Start of SUPPLIED RECORDS

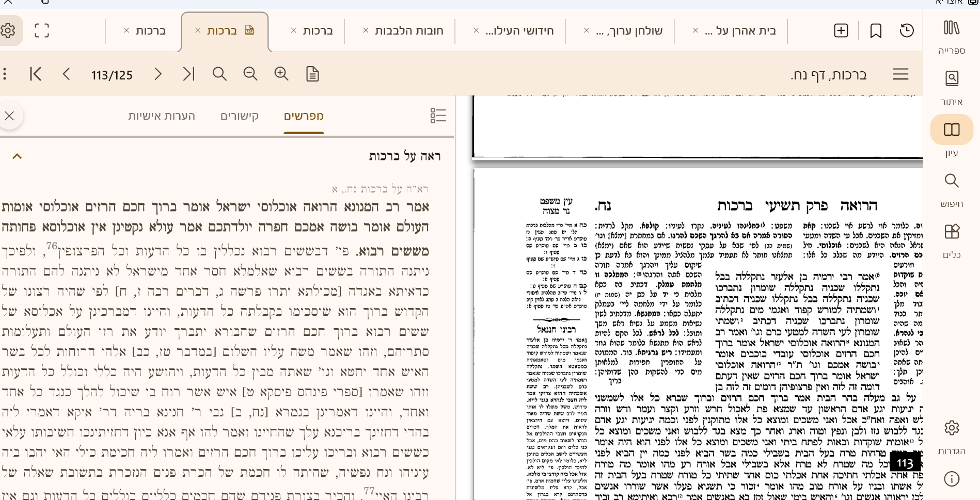
Task: Open the three-dot more options menu
Action: (5, 74)
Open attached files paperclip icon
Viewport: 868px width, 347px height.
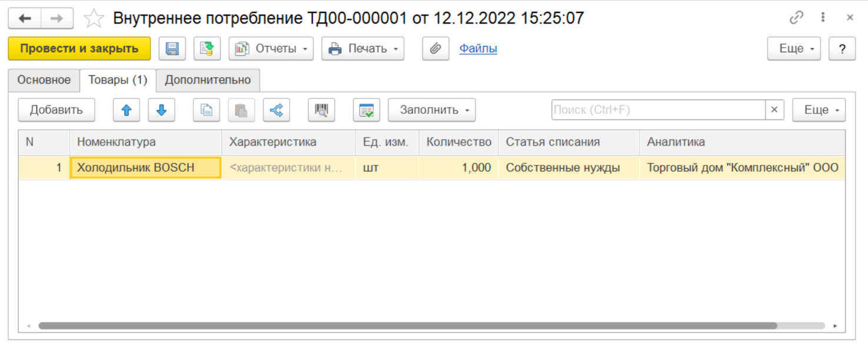tap(435, 49)
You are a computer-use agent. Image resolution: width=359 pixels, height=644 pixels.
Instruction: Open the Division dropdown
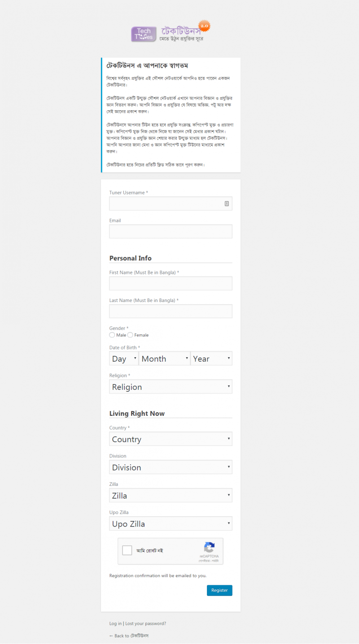pyautogui.click(x=171, y=467)
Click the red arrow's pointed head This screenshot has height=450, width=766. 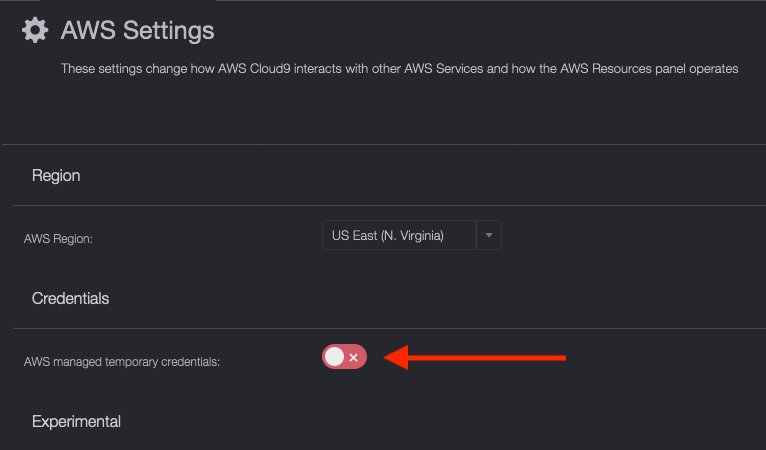pos(396,358)
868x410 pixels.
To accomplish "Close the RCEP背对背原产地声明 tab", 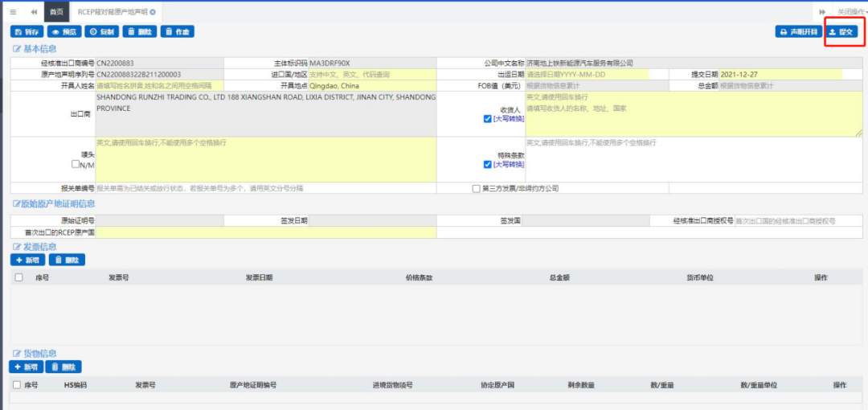I will pos(153,13).
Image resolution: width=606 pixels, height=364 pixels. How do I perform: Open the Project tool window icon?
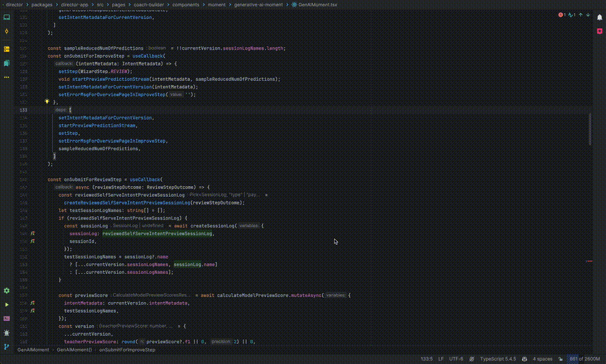pos(6,17)
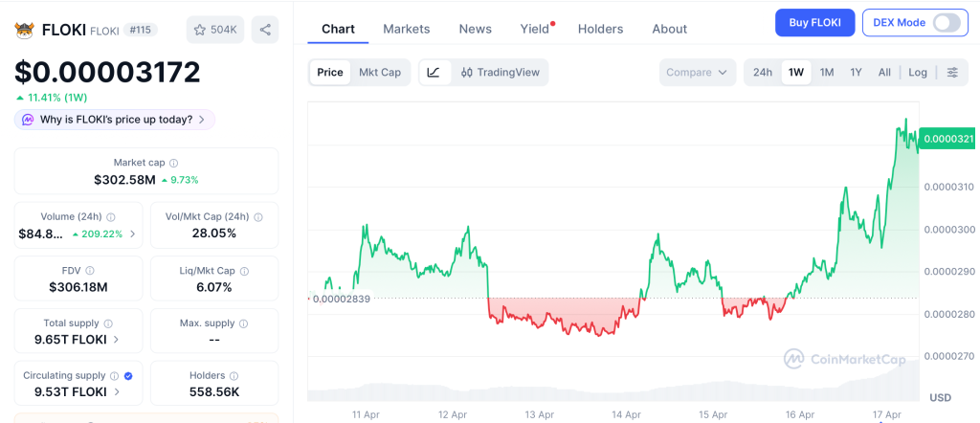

End of SUPPLIED RECORDS

● **PROBLEM REQUIREMENTS**
Could you write out exactly the lines running from the one with "Image resolution: width=606" through the last line of the data above, both ends kept, and omit any picture?

● **SOLUTION TO THE EXERCISE**
Image resolution: width=606 pixels, height=364 pixels. How do I perform: Open the Project tool window icon?
pos(6,17)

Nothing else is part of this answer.